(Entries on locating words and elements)
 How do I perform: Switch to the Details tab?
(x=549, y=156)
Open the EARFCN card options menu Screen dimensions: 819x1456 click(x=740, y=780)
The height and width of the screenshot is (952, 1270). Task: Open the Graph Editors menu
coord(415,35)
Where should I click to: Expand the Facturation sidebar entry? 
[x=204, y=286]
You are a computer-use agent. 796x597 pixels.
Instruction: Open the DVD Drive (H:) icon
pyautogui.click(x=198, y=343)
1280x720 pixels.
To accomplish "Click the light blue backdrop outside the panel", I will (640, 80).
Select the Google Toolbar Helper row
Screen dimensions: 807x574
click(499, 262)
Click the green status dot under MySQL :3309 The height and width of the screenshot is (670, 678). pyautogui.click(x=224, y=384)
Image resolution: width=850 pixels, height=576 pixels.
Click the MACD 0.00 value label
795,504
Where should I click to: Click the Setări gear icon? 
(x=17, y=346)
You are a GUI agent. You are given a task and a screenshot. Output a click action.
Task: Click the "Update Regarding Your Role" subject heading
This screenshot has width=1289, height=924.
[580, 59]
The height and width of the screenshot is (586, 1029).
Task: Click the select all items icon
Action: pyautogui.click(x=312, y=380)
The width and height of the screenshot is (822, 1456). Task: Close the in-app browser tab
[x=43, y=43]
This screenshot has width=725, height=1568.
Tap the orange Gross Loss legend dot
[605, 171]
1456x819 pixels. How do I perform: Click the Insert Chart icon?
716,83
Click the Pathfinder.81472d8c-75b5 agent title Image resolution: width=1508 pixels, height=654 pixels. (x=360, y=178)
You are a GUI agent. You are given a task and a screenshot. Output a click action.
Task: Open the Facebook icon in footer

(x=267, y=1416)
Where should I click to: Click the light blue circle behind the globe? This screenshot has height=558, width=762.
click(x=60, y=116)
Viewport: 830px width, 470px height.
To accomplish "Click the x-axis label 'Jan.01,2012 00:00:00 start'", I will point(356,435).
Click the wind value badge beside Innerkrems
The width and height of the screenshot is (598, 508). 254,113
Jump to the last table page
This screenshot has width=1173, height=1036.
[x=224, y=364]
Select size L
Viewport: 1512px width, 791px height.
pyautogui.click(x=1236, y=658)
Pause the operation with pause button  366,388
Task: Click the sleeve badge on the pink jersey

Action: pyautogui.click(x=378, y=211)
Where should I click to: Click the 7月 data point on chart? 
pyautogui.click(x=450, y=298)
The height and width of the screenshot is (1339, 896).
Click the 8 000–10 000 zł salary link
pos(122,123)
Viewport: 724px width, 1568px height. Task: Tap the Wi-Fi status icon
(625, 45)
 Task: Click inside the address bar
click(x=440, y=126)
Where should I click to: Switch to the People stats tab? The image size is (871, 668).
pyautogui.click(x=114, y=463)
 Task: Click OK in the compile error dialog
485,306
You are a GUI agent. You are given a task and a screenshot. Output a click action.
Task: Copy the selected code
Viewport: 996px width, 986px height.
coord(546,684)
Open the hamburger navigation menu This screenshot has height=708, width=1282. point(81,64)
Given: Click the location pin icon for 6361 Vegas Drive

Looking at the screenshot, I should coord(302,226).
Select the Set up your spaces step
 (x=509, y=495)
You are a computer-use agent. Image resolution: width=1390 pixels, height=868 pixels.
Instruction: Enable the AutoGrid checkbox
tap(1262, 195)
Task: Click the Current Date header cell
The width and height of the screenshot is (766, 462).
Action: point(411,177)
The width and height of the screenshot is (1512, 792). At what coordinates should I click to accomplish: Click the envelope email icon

* **WHAT IS ASKED**
Copy out every line of the listing above, word for word.

* **TASK SOLUTION**
 How do I perform: Switch to the Details tab?
(x=549, y=156)
Open the EARFCN card options menu Screen dimensions: 819x1456 click(x=740, y=780)
The height and width of the screenshot is (952, 1270). Task: Open the Graph Editors menu
coord(415,35)
Where should I click to: Expand the Facturation sidebar entry? 
[x=204, y=286]
You are a computer-use agent. 796x597 pixels.
Instruction: Open the DVD Drive (H:) icon
pyautogui.click(x=198, y=343)
1280x720 pixels.
To accomplish "Click the light blue backdrop outside the panel", I will (640, 80).
Select the Google Toolbar Helper row
Screen dimensions: 807x574
click(499, 262)
Click the green status dot under MySQL :3309 The height and width of the screenshot is (670, 678). pyautogui.click(x=224, y=384)
Image resolution: width=850 pixels, height=576 pixels.
Click the MACD 0.00 value label
795,504
Where should I click to: Click the Setări gear icon? 
(x=17, y=346)
You are a GUI agent. You are given a task and a screenshot. Output a click action.
Task: Click the "Update Regarding Your Role" subject heading
This screenshot has width=1289, height=924.
[580, 59]
The height and width of the screenshot is (586, 1029).
Task: Click the select all items icon
Action: pyautogui.click(x=312, y=380)
The width and height of the screenshot is (822, 1456). Task: Close the in-app browser tab
[x=43, y=43]
This screenshot has width=725, height=1568.
Tap the orange Gross Loss legend dot
[605, 171]
1456x819 pixels. How do I perform: Click the Insert Chart icon?
716,83
Click the Pathfinder.81472d8c-75b5 agent title Image resolution: width=1508 pixels, height=654 pixels. (x=360, y=178)
You are a GUI agent. You are given a task and a screenshot. Output a click action.
Task: Open the Facebook icon in footer

(x=267, y=1416)
Where should I click to: Click the light blue circle behind the globe? This screenshot has height=558, width=762.
click(x=60, y=116)
Viewport: 830px width, 470px height.
To accomplish "Click the x-axis label 'Jan.01,2012 00:00:00 start'", I will point(356,435).
Click the wind value badge beside Innerkrems
The width and height of the screenshot is (598, 508). 254,113
Jump to the last table page
This screenshot has width=1173, height=1036.
[x=224, y=364]
Select size L
Viewport: 1512px width, 791px height.
pyautogui.click(x=1236, y=658)
Pause the operation with pause button  366,388
Task: Click the sleeve badge on the pink jersey

Action: pyautogui.click(x=378, y=211)
Where should I click to: Click the 7月 data point on chart? 
pyautogui.click(x=450, y=298)
The height and width of the screenshot is (1339, 896).
Click the 8 000–10 000 zł salary link
pos(122,123)
Viewport: 724px width, 1568px height. Task: Tap the Wi-Fi status icon
(625, 45)
 Task: Click inside the address bar
click(x=440, y=126)
Where should I click to: Switch to the People stats tab? The image size is (871, 668).
pyautogui.click(x=114, y=463)
 Task: Click OK in the compile error dialog
485,306
You are a GUI agent. You are given a task and a screenshot. Output a click action.
Task: Copy the selected code
Viewport: 996px width, 986px height.
coord(546,684)
Open the hamburger navigation menu This screenshot has height=708, width=1282. point(81,64)
Given: Click the location pin icon for 6361 Vegas Drive

Looking at the screenshot, I should coord(302,226).
Select the Set up your spaces step
 (x=509, y=495)
You are a computer-use agent. Image resolution: width=1390 pixels, height=868 pixels.
Instruction: Enable the AutoGrid checkbox
tap(1262, 195)
Task: Click the Current Date header cell
The width and height of the screenshot is (766, 462).
Action: point(411,177)
The width and height of the screenshot is (1512, 792). At what coordinates should I click to accomplish: Click the envelope email icon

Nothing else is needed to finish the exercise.